• Problem to solve: Report back every line below that carries the word "agent".

Start of Records for this task

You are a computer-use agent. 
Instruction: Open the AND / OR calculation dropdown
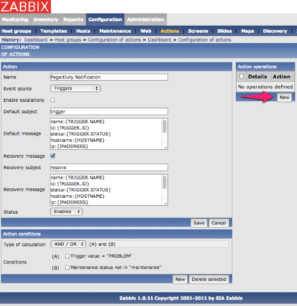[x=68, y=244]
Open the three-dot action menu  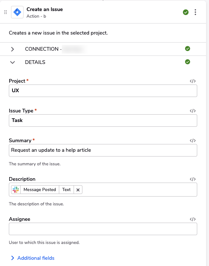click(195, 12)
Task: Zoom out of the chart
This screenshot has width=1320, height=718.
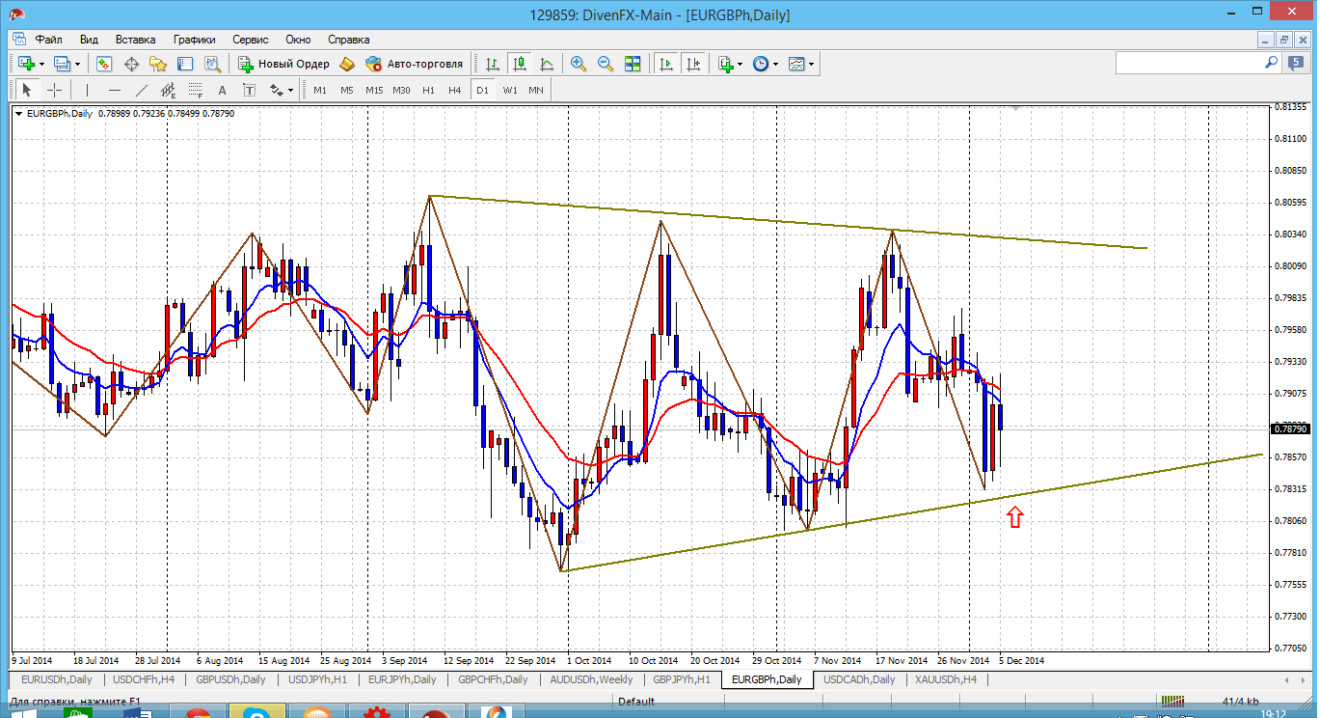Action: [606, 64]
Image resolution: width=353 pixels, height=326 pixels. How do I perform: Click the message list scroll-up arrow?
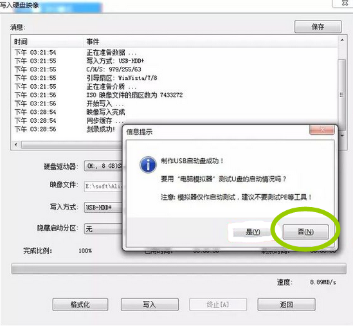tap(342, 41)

End of Records for this task
Start of Records for this task

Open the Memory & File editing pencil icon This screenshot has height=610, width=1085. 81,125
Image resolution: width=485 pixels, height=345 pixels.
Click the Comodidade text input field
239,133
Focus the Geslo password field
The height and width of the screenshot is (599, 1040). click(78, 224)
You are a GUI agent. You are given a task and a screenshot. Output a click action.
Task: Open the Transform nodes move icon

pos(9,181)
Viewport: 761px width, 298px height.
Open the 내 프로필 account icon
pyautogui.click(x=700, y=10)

End of Records for this task

• Exercise response:
You are a computer-use agent. 
You are a GUI agent. You are given a task and a screenshot. Output a click action.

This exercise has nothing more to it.